Young employees, who have joined fresh, conjure up themselves as great engineers, building rockets, satellites, payloads like camera,radars, satcom equipments just like a magic, as in the Hollywood movie 'Martian'. Single man building everything singlehandedly, a feat even beyond the ability of Einstein.
In SAC we build payloads. In reality, some have to design RF circuits; some carry out system designs; some digital packages; some do quality assurance; some design PCBs; some design ASICS, some solder components; some do integration of payloads; some carry out thermo-vacuum tests; some do mechanical machining; some carry out vibration testing; architects design buildings; medical professionals look after health of employees and families; some assemble packages; some maintain computer networks; some write softwares; some wade onto rice fields, walk miles in forests, move like zombies on treacherous glaciers; some count waves and clouds (I mean meteorologists and oceanographers).
There are myriad of other jobs.
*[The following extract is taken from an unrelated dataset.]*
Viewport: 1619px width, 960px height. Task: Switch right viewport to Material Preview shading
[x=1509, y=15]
Actually all of us do small jobs, including myself as head of institution. I mostly do paper jobs, file reading and talking to people, plan activities and programmes, walk around the labs like possessed ghost. We all build small things. By collective intelligence, they start talking to each other, then start working together and then they miraculously get life form and them start beaming microwaves with coded entertainment to your home DTH; as radar, beams pulsed microwaves to generate colourful radar images; as camera starts sending breath taking images of mother earth. And many more instruments.
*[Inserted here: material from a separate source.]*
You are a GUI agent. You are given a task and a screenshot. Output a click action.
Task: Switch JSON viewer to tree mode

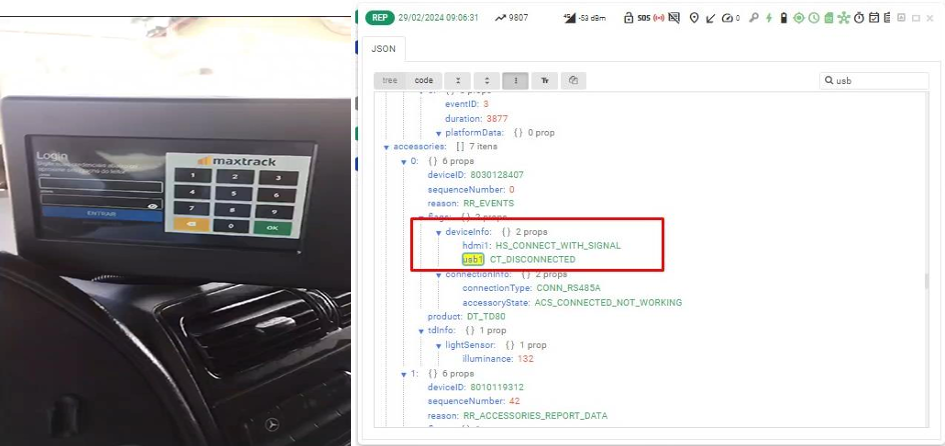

Young engineers do not get this insight so easily. So I met the engineers and scientists, who joined SAC in last one year, on 9th June 2017 for a freewheeling conversation. I understood that they are yet to understand the working philosophy and modus operandi of space industry. They like their jobs (mostly). Yet have apprehensions, not yet gelling with their starry eyed imaginations of space industry. Many expressed that they did not at all expect to do such jobs in ISRO. I patiently explained the above mentioned insights which I gained in my more than three decades of association with ISRO. I gave an example. In their house, when they were small, their mothers made tasty dishes. I asked one chap what dish he relished most in his childhood. He replied a 'sabji' (vegetable curry) of potato and brinjal. I asked him what were the ingredients. He replied, potato, brinjal, tomato, onion and other condiments etc. I said, had he tried to eat them raw. He sneered. Nobody can eat them raw: they are tasteless. Then I replied: See same unpalatable raw vegetables, when cut into appropriate pieces, sauntered in oil and condiments in proper sequence and gently boiled with appropriate quantity of water, will lead to cooking of tasty curry. All of their jobs are like raw vegetables. But when planned and executed and integrated in correct sequence can only lead to development of sophisticated payloads which are pride of ISRO and nation and draw respectful admiration from global peers.